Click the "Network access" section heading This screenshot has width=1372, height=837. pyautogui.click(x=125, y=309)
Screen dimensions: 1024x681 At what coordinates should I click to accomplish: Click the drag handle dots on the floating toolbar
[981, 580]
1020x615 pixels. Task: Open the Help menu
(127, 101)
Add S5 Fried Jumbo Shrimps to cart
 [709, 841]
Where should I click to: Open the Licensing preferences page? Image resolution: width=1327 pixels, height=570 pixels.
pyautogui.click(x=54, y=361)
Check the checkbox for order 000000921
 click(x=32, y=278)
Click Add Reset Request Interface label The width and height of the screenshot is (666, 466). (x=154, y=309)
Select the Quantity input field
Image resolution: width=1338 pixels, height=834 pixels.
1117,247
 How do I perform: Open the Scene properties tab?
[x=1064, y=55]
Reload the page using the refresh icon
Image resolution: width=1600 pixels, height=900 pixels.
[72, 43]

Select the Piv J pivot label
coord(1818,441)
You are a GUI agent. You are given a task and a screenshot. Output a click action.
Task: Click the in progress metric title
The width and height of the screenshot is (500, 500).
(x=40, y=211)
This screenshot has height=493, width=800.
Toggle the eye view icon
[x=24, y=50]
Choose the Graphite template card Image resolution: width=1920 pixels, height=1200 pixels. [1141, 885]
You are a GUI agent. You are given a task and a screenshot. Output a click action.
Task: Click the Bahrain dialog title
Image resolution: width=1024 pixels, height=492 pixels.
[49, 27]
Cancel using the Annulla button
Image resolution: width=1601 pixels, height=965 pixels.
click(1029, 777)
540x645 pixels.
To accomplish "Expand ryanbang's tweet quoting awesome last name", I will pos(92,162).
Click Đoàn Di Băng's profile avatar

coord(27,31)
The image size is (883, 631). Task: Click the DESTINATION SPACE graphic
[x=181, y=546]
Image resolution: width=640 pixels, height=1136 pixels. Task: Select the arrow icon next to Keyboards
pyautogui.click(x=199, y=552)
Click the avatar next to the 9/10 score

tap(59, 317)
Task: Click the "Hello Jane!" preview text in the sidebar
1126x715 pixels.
┄┄┄┄┄┄┄┄┄┄┄┄┄┄┄┄┄┄┄┄
Task statement
Copy every line of the data that carries the word "This".

Exercise answer
Click the "Network access" section heading This screenshot has width=1372, height=837. pyautogui.click(x=125, y=309)
This screenshot has height=493, width=800.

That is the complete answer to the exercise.